Channel Surfering For Creationism

This afternoon, after wasting several minutes of my life being appalled at Glenn Beck’s smarmy self-satisfied monologue on FOX News, I decided to surf the channels for some old-fashion creationism. Within a few touches of the remote button, I came across CMT (Country Music Television) –not a channel I’ve ever cared to watch before, for fear of having to hear Toby Keith sing about kicking liberals in the head with his cowboy boots.  But what I stumbled upon was a reality show called Trading Spouses: Meet Your New Mommy. In the episode (titled, Chaffee/Hornaday) a liberal mommy from Georgia, who is also a die-hard, Star Wars fan, temporarily switched places with a mommy from a conservative Christian, Kentucky family. One particular moment stood out.

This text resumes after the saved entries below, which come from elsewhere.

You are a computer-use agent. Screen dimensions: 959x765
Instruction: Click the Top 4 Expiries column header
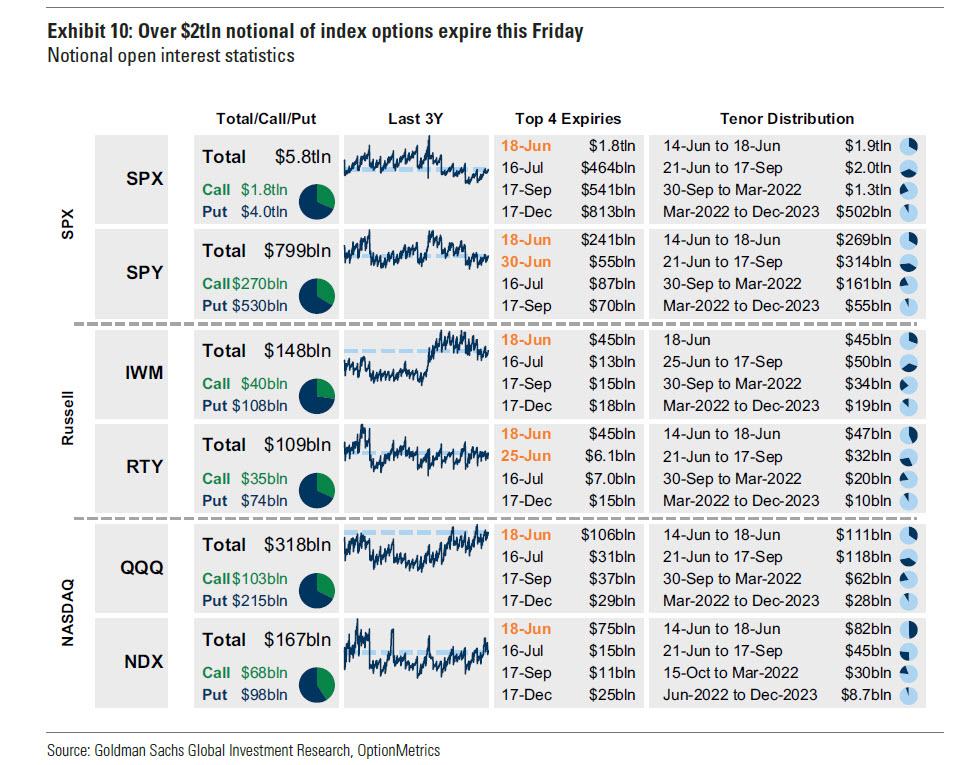pos(568,119)
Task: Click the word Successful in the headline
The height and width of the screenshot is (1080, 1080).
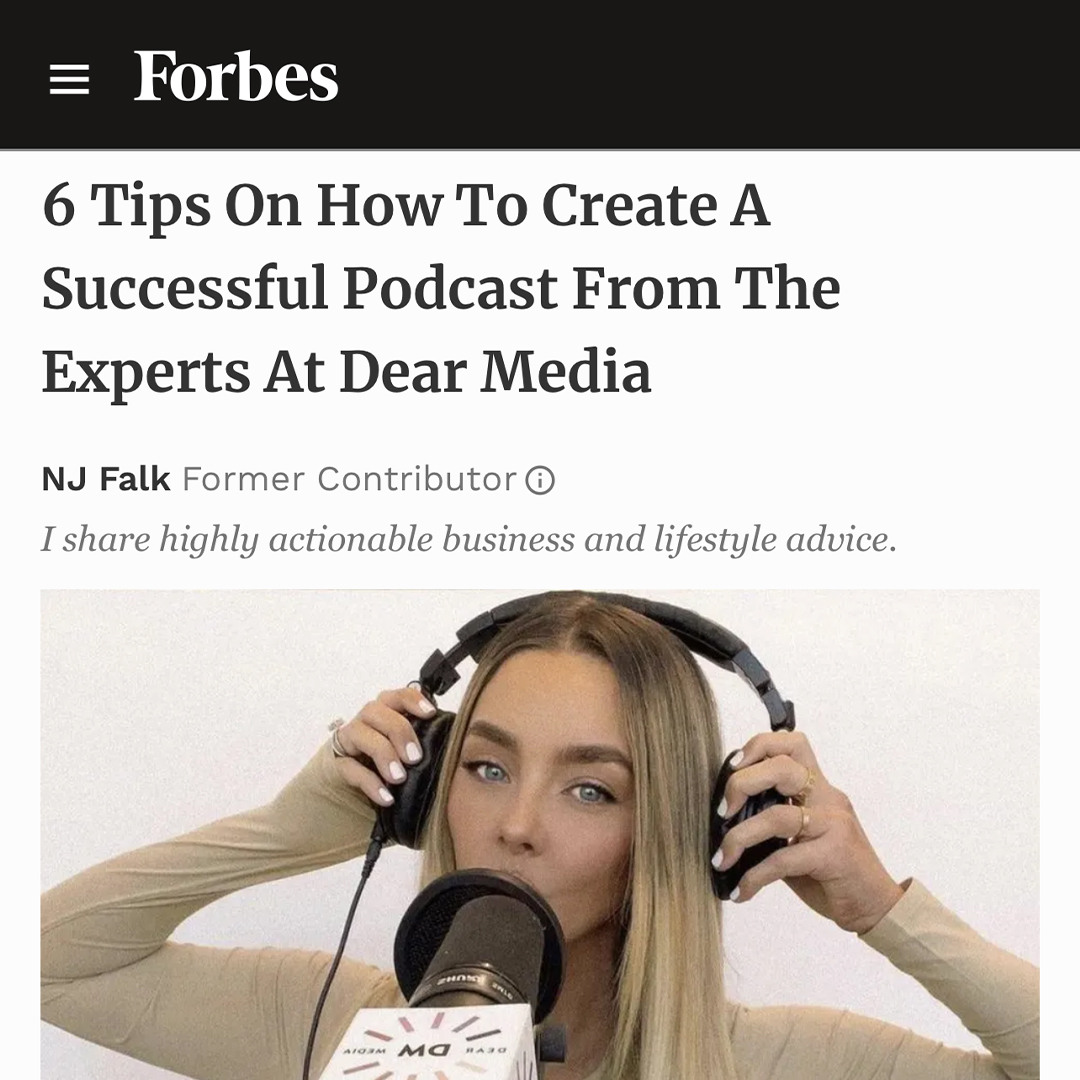Action: pos(185,288)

The conservative husband while driving the liberal mommy through town pointed out his family’s church as a place of interest. And that was enough to broach the subject of religion and evolution.

She said she didn’t care for churches.

He asked if she was an evolutionist.

She said yes; her family accepts science and Darwinism.

The Kentucky man then spoke up in a solemn tone and asked if he may say something on the subject. Without a thought he outright claimed there is no “absolute proof” for evolution. He knows so because his family subscribes to a Christian periodical called Creation Magazine. He then invited the liberal mommy to read it for herself –his family keeps a copy in the bathroom.

Yes, yes, a thousand times yes. How beautifully appropriate.  I can see it now –the juxtaposition of the crinkled heavily-read pseudo-scientific magazine against the shine of the toilet bowl; it speaks to me like a Monet seascape. It’s perfection. And yes, I can spare a square; I mean a page.


Filed under Trawling For Creationism

2 responses to “Channel Surfering For Creationism

  1. “She said yes; her family accepts science and Darwinism.”

    Perhaps if she hadn’t been so strident and ‘new atheistic’, she could have avoided alienating the poor average American. Science will never make its point by shoving proof and reason in people’s faces.

    (is my internet sarcasm about accomadationists getting through?)

  2. I admit, when I heard Mike tell me the whereabouts of the magazine, my first thought was if I ran out of toilet paper, a few pages would come in handy. Not wanting to create tension so early in our encounter (This scene occurred on our drive to the house from our meeting at the airport) I bit my tongue. Later in the drive I couldn’t resist offering the third alternative to our origins, hence my spaceman comment.

    What viewers did not see was the magazine tucked into my duffel when I arrived home. My home that is. It was found while unpacking. I laughed and tossed it in the trash. The Producer asked if I had any objections to including the scene in the final cut. No objections on my part. The scene did not make the cut. Perhaps it was a bit too real.

    The experience was wonderful. Thank God I didn’t have to go to church. *wink*

    I just found this article hence the late comment.

    Judy Hornaday – Trading Spouses Mom.